Among the outlets that recently obtained Pentagon press badges were MyPillow CEO Mike Lindell’s LindellTV and far-right news site the Gateway Pundit, both of which were sued for defamation in relation to claims of fraud or “rigging” in the aftermath of the 2020 election. (LindellTV was found liable while TGP settled.) MAGA podcaster Tim Pool’s Timcast News is there too, but Pool has said he’ll only use the access for “general inquiries and interviews,” as his outlet doesn’t do investigative work. Last year, a federal investigation found that a Russian government-funded company had paid Pool, among others, to produce videos.
The new press corps also includes Laura Loomer, a right-wing conspiracy theorist who refers to herself as “President Trump’s chief loyalty enforcer,” and Wade Searle, a reporter for the Christian conservative LifeSite, who was accused of ties to white supremacist Nick Fuentes when he worked for Arizona Republican congressman Paul Gosar.

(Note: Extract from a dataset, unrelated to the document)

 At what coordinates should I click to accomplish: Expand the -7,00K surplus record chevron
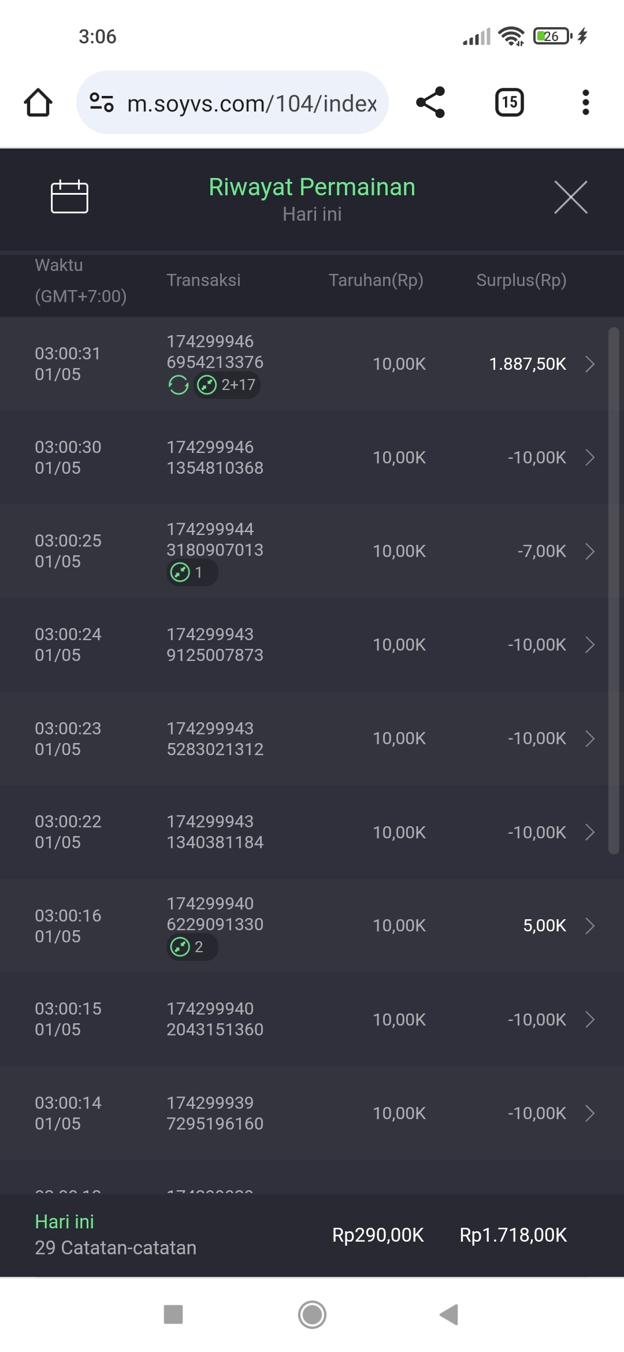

Maxwell, the RedState reporter, told me that his outlet will offer “fresh reporting and angles on international and geopolitical matters.” Americans, he said, “want the truth and they want the facts. And unfortunately, when everything is from one particular slant, it’s harder to generally see the truths and the facts. This is an opportunity to enlighten more people in America on national defense matters. So it certainly is a little confusing to see the ‘sky is falling’ response from journalists, especially when the Pentagon has done nothing to change constitutional protections afforded to journalists.”
The Pentagon’s new reporting guidelines emphasize the consequences DoD officials could face for sharing information that has not been approved for release. I asked Maxwell what he would do if he received classified information of public interest. How would he balance the need to share it with his responsibility to protect his source?

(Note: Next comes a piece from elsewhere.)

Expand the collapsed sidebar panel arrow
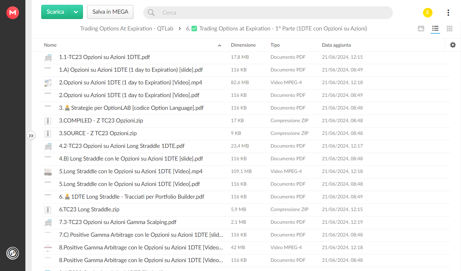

“I’m trained under [Project Veritas founder] James O’Keefe in terms of my journalistic ethics, and O’Keefe believes that if you’re a journalist and you’re doing the right thing, you have to be willing to go to jail to protect the source,” Maxwell told me. “And that’s something, certainly, I believe in. Institutions smile down upon those journalists and those people exercising their First Amendment right. And again, there are protections that allow journalists to post and publish government secrets as long as they didn’t participate in the obtaining of those secrets.”